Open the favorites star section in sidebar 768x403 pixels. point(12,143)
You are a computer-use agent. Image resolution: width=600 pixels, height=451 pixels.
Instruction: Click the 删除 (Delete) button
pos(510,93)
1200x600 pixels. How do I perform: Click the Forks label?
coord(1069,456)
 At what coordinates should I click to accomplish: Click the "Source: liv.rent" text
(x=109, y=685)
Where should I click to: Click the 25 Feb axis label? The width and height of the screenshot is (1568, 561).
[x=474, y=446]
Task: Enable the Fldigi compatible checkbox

■ **TASK BRIEF**: Whatever the material above holds, copy it over exactly, line by line.

■ **PROBLEM SOLUTION**:
Open the favorites star section in sidebar 768x403 pixels. point(12,143)
You are a computer-use agent. Image resolution: width=600 pixels, height=451 pixels.
Instruction: Click the 删除 (Delete) button
pos(510,93)
1200x600 pixels. How do I perform: Click the Forks label?
coord(1069,456)
 At what coordinates should I click to accomplish: Click the "Source: liv.rent" text
(x=109, y=685)
Where should I click to: Click the 25 Feb axis label? The width and height of the screenshot is (1568, 561).
[x=474, y=446]
Task: Enable the Fldigi compatible checkbox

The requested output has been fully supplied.